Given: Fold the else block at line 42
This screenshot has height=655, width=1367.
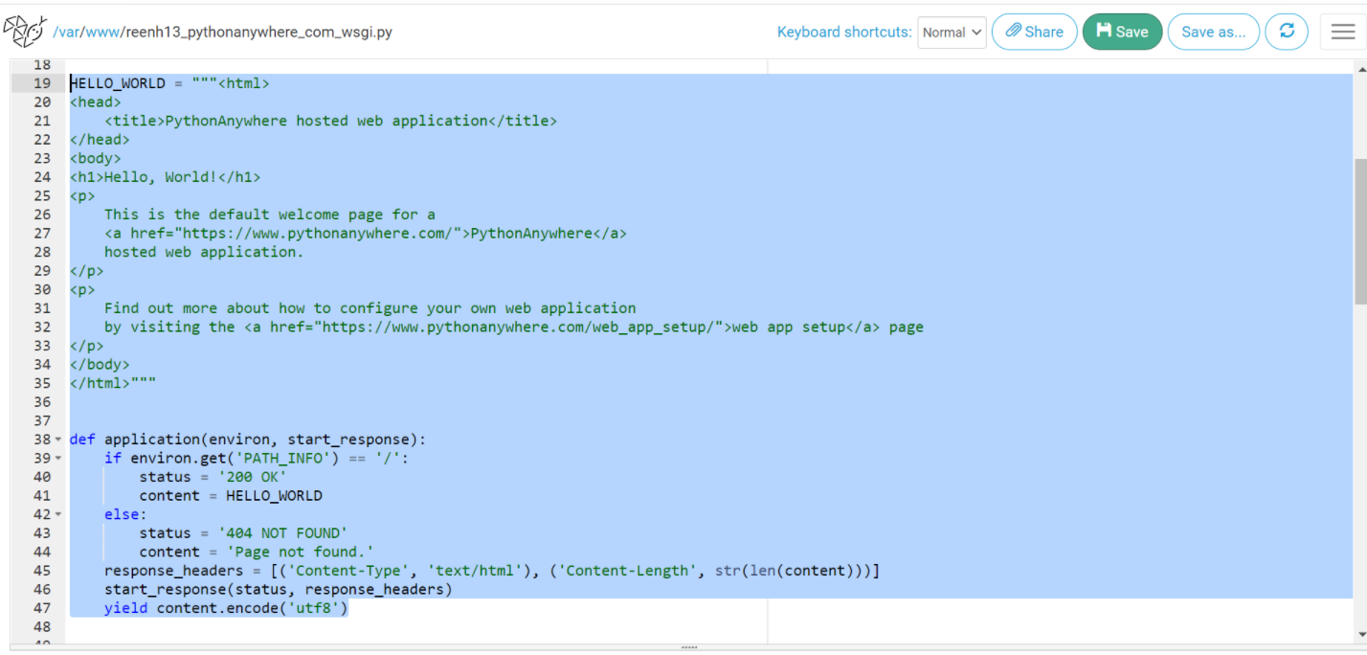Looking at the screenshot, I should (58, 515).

...

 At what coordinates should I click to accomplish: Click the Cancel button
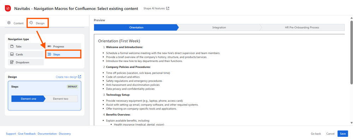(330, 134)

> _What you will do_: Reproduce verbatim the material from the line containing "Given: Fold the else block at line 42" through the line containing "Looking at the", inclusive. Omit the pictures from your answer.

> _Correct output_:
Given: Fold the else block at line 42
This screenshot has height=655, width=1367.
Looking at the screenshot, I should (58, 515).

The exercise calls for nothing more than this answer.